Abzu

Il y a des jeux qui sont bien plus préoccupés par leur aspect artistique et les émotions qu’ils procurent que par leur gameplay, comme Gris, Florence ou Sayonara Wild Hearts ; Abzu fait partie de cette catégorie. Si vous n’êtes pas intéressé par ce genre de jeu, passez votre chemin.

Le gameplay est très simple, voire minimaliste : on se promène dans l’eau en explorant des petites zones, et on appuie sur un bouton de temps en temps pour activer quelque chose afin de progresser. Rien de spécial à dire de ce côté-là, c’est un walking (enfin, swimming) simulator très classique et linéaire, avec aucune indication mais très peu d’interactions possibles de toute façon. Les contrôles sont plutôt agréables, et lorsqu’on a accès à la surface on peut s’amuser quelques minutes à sauter hors de l’eau comme dans Ecco.

C’est au niveau de la réalisation que Abzu prend toute sa mesure. La direction artistique utilise le low-poly à merveille, les zones sont denses et détaillées, les ambiances sont variées et colorées, les effets de lumière sont très réussis… La mise en scène est également très bonne, avec des moments où le jeu reprend le contrôle ou nous guide sur un chemin unique pour raconter des fragments d’histoire sans utiliser un seul mot, et l’excellente musique par Austin Wintory (Journey, The Banner Saga…) renforce le tout pour donner une force incroyable aux moments vécus : je vous conseille fortement de jouer au casque, ou avec un bon système de son. C’est un véritable “film interactif” artistique plus qu’un “jeu vidéo”, puissant et qui prend aux tripes.

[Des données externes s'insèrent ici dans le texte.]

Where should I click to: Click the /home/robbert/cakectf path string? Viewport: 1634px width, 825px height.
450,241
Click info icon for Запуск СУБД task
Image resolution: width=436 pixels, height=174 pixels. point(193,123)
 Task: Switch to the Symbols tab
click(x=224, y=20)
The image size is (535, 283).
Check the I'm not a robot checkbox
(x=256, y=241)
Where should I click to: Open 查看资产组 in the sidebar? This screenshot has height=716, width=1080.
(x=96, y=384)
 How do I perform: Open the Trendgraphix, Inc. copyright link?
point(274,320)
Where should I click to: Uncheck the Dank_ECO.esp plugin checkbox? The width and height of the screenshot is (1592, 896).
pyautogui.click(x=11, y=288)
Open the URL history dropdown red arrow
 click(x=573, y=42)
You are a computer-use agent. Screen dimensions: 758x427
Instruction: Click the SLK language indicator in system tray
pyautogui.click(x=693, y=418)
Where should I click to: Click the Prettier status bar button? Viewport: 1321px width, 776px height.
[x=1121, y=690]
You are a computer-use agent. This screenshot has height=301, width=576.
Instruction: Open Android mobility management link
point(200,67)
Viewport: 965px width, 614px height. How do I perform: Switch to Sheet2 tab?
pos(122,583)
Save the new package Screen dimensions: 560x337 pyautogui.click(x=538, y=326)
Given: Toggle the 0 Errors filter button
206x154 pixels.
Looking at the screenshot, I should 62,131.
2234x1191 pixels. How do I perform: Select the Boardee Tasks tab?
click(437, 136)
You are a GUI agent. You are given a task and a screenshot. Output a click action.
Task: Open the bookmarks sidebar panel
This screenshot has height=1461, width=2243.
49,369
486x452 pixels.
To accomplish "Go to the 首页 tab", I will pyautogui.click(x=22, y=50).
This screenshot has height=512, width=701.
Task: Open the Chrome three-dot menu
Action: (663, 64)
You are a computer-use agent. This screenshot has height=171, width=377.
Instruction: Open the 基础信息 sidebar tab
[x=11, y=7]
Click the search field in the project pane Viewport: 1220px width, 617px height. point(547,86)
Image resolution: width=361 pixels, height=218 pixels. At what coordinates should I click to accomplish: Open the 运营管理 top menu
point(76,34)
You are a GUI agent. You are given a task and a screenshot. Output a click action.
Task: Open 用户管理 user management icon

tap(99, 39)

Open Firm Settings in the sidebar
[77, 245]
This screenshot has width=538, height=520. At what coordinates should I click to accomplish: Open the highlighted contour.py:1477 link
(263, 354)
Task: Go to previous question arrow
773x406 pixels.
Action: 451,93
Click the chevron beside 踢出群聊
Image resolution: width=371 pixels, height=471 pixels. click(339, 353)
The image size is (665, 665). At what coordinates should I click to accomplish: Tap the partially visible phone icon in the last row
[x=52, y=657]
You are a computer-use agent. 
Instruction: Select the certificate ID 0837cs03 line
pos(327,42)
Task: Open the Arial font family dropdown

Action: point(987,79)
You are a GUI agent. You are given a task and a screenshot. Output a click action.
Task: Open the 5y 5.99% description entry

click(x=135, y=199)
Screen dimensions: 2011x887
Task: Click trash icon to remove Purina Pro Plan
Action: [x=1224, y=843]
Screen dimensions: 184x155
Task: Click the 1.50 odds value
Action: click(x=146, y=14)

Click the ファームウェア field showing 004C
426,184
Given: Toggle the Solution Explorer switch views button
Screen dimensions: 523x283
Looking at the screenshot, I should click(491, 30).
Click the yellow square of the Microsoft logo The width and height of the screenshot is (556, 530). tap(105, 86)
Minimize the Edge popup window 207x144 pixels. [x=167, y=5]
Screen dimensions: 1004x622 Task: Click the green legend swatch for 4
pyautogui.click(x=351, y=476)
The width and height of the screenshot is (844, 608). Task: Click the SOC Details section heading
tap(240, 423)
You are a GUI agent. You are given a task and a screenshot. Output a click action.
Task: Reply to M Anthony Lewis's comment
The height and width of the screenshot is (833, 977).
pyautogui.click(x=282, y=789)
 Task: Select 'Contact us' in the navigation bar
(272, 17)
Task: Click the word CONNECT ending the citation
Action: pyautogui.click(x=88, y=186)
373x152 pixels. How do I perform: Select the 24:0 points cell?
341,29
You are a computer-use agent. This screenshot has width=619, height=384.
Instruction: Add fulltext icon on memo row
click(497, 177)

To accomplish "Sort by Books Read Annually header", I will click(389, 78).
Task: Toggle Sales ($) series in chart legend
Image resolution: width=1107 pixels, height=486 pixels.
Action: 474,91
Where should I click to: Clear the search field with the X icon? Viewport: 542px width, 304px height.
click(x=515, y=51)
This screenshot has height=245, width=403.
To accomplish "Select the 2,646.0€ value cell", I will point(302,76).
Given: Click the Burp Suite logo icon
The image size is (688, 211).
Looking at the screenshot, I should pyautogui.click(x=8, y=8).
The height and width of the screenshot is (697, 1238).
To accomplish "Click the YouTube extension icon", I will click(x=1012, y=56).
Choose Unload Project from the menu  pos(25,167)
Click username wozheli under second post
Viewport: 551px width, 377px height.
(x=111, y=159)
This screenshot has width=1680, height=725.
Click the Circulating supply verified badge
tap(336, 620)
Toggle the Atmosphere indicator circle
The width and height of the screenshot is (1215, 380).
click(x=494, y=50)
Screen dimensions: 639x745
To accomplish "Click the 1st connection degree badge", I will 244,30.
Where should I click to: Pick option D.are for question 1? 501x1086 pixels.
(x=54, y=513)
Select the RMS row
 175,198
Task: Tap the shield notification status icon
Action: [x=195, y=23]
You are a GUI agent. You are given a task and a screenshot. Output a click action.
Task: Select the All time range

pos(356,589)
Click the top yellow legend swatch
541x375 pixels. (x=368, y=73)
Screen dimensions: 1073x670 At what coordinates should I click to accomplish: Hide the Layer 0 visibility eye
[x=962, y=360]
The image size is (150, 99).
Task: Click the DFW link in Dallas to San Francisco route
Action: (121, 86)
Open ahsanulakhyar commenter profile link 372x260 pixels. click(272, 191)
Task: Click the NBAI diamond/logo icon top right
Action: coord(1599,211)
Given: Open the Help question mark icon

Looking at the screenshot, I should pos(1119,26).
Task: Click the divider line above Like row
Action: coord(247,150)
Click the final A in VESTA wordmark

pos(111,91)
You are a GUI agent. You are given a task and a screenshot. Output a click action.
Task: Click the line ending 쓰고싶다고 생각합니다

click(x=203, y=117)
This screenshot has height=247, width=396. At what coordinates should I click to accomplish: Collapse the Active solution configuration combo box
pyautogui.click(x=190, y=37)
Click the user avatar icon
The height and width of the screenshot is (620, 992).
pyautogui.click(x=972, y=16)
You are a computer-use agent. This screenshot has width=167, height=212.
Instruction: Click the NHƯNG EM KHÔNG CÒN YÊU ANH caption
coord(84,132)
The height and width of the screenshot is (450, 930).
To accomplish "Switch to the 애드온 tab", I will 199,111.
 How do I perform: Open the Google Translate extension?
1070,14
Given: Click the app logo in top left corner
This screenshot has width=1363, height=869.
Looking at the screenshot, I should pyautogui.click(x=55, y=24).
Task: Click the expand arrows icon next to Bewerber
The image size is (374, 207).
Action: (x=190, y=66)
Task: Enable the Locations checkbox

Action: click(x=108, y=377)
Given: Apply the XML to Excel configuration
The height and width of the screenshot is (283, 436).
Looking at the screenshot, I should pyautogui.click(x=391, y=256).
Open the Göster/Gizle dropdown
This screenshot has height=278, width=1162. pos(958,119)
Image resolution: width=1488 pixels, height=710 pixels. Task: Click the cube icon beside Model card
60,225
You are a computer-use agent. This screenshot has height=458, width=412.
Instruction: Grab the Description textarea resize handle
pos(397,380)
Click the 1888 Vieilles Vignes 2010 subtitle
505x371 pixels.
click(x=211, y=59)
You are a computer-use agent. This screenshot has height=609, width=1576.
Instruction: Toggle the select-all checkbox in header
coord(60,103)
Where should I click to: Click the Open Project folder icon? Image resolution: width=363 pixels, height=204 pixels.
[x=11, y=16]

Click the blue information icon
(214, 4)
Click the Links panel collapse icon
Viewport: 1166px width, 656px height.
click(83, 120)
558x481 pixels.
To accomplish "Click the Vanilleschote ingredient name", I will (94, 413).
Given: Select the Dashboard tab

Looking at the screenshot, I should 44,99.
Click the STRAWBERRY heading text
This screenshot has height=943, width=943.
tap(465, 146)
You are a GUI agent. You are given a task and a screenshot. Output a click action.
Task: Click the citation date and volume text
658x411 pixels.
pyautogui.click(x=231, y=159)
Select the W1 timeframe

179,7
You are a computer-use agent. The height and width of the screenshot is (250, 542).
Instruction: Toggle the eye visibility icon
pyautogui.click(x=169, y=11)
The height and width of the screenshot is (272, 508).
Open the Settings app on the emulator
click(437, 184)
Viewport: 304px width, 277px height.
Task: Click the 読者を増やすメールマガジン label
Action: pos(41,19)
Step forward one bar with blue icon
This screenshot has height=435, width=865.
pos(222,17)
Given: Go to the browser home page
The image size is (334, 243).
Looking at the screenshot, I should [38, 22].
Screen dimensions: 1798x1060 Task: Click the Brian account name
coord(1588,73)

Techniquement, sur Switch en mode portable, le jeu n’est pas parfaitement fluide, mais vu le gameplay, ce n’est pas gênant. Il se termine en à peine 1h30, un peu plus si vous cherchez tous les collectibles inutiles.

Abzu est une expérience à vivre, un moment d’émotion, avec des graphismes superbes et une musique incroyable, mais un gameplay inexistant. J’adore.